* [Data listing]

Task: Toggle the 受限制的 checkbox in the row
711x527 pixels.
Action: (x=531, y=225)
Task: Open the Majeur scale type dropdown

==

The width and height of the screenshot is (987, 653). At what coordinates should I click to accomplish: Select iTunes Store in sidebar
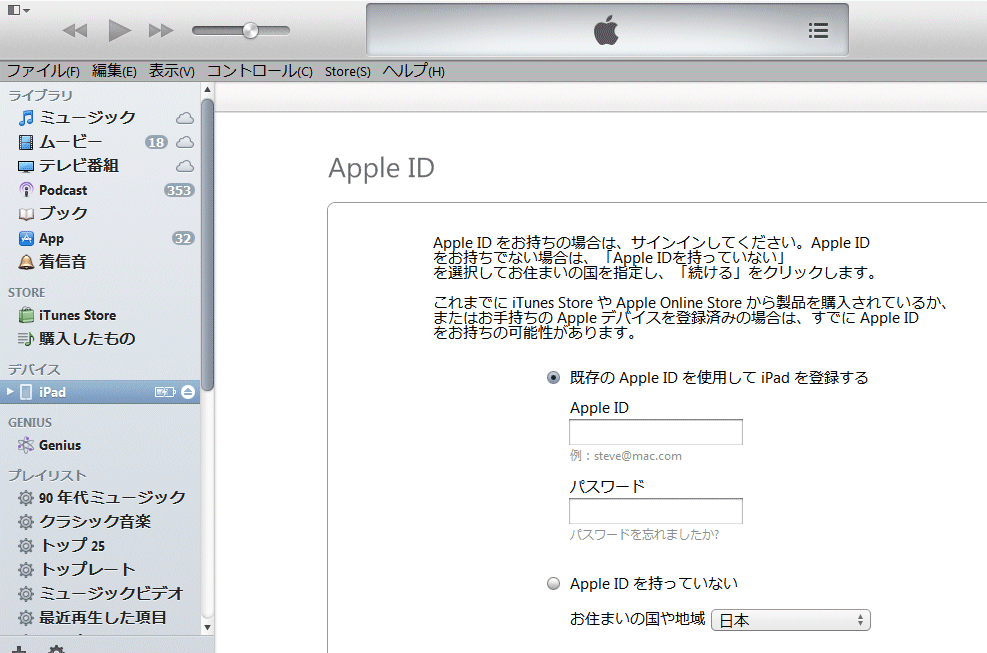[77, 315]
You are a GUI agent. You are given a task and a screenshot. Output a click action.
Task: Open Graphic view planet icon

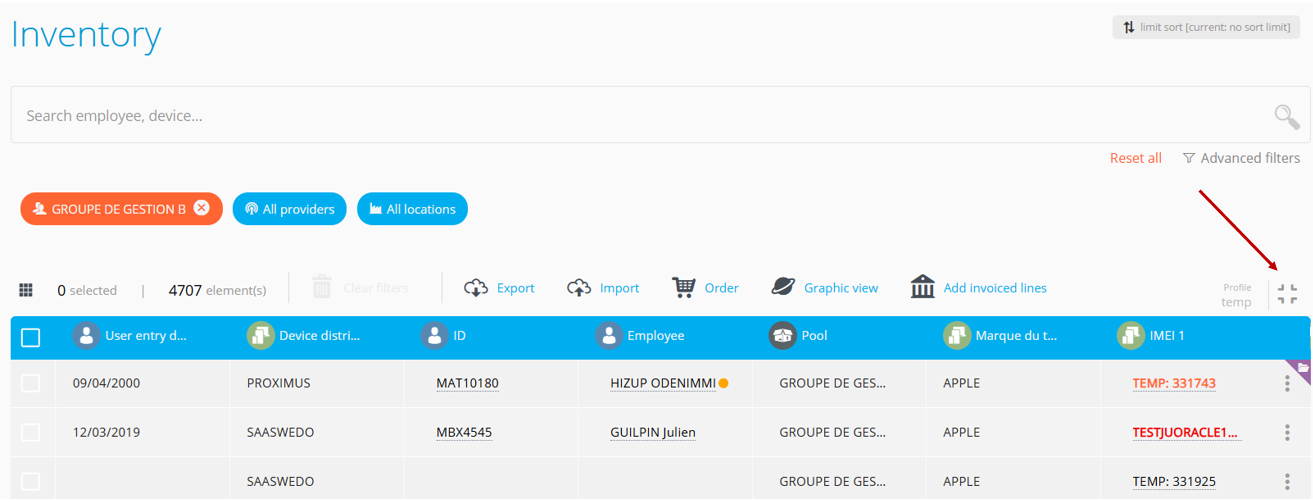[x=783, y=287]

* [Problem requirements]
Please copy, exactly and with nothing else, the lines above beginning at the line that has "Task: Toggle the 受限制的 checkbox in the row" and ending with the line that has "Task: Open the Majeur scale type dropdown".

* [Exercise output]
Task: Toggle the 受限制的 checkbox in the row
711x527 pixels.
Action: (x=531, y=225)
Task: Open the Majeur scale type dropdown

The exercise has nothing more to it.